- [TASKS AND EXERCISES]:
(1) In the text on Python for data analytics, which library is used to build a DOM tree and traverse it?
(2) Continue the text on why Python leads in data analytics from the point where it stops.

05.04 Why Python is the Leading Language in Data Analytics?¶

This is better seen by action rather than words, let's perform a simple analysis and see. Note that we do not have a dataset ready, we will build the dataset on the fly.

Every time I watch a Die Hard movie I get the impression that there's almost no women acting. In other words, I get the impression that everyone in that film is a bunch of middle-aged of blokes hitting each other. We will try to check this statistically: collect data about all five Die Hard movies and plot the ratio of actors and actresses in the cast of each movie.

We will use more imports than normally here, these libraries are present in either the standard library or most scientific distributions of Python. Notably,these are all present in the anaconda distribution. Of course, all of them can be installed with pip. A quick outline:

time, functools and collections are Python standard library utilities for, respectively, time related system calls, functional programming with lists, and extra data structures.
requests is a library for processing HTTP calls with a very, very clean API.
bs4 (Beautiful Soup 4) is a library to construct a DOM tree (through HTML parsers) and traverse that tree with a simple API.

- [SOURCE MATERIAL]:
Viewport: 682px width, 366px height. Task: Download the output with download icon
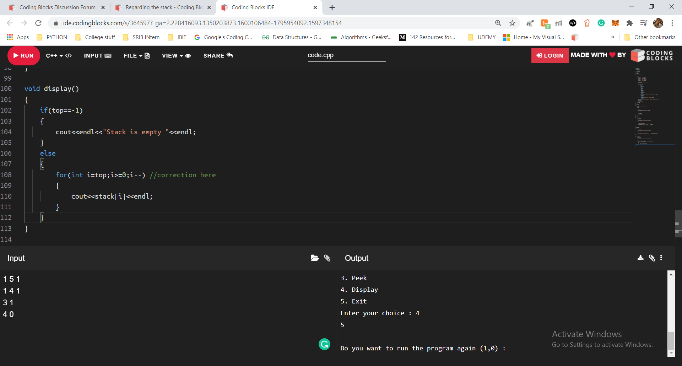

- [ANSWERS PER TASK]:
(1) bs4 (Beautiful Soup 4)

(2)
To describe the functionality of each of these libraries or HTML DOM parsing is way beyond our scope. All these libraries are worth investigating but for our purpose we will only use them to get our data from the web into pandas.

import numpy as np
import pandas as pd
import time
import functools
import requests
from bs4 import BeautifulSoup

We could get the data from a movie database and then work with structured data. Yet, the main objective of this exercise is to work with rather unstructured and dirty data, therefore we will take the HTML data from Wikipedia about these movies. Wikipeida URLs match the title of each movie with underscores instead of spaces.

movies = ['Die Hard', 'Die Hard 2',
          'Die Hard with a Vengeance', 'Live Free or Die Hard', 'A Good Day to Die Hard']
url_base = 'https://en.wikipedia.org'
urls = dict([(m, url_base + '/wiki/' + m.replace(' ', '_')) for m in movies])
urls

{'Die Hard': 'https://en.wikipedia.org/wiki/Die_Hard',
 'Die Hard 2': 'https://en.wikipedia.org/wiki/Die_Hard_2',
 'Die Hard with a Vengeance': 'https://en.wikipedia.org/wiki/Die_Hard_with_a_Vengeance',
 'Live Free or Die Hard': 'https://en.wikipedia.org/wiki/Live_Free_or_Die_Hard',
 'A Good Day to Die Hard': 'https://en.wikipedia.org/wiki/A_Good_Day_to_Die_Hard'}

John McClane

^{da-die-hard.svg}

OK, we have some data in there about the cast of each movie but this is not the full cast. That said, we can assume that the actors present on screen most of the time are on the wikipedia page. Let's write out a handful of assumptions that will help us scope the answer to our problem:

If an actor or actress appears has a lot screen time he/she is more likely to appear on the cast list on wikipedia.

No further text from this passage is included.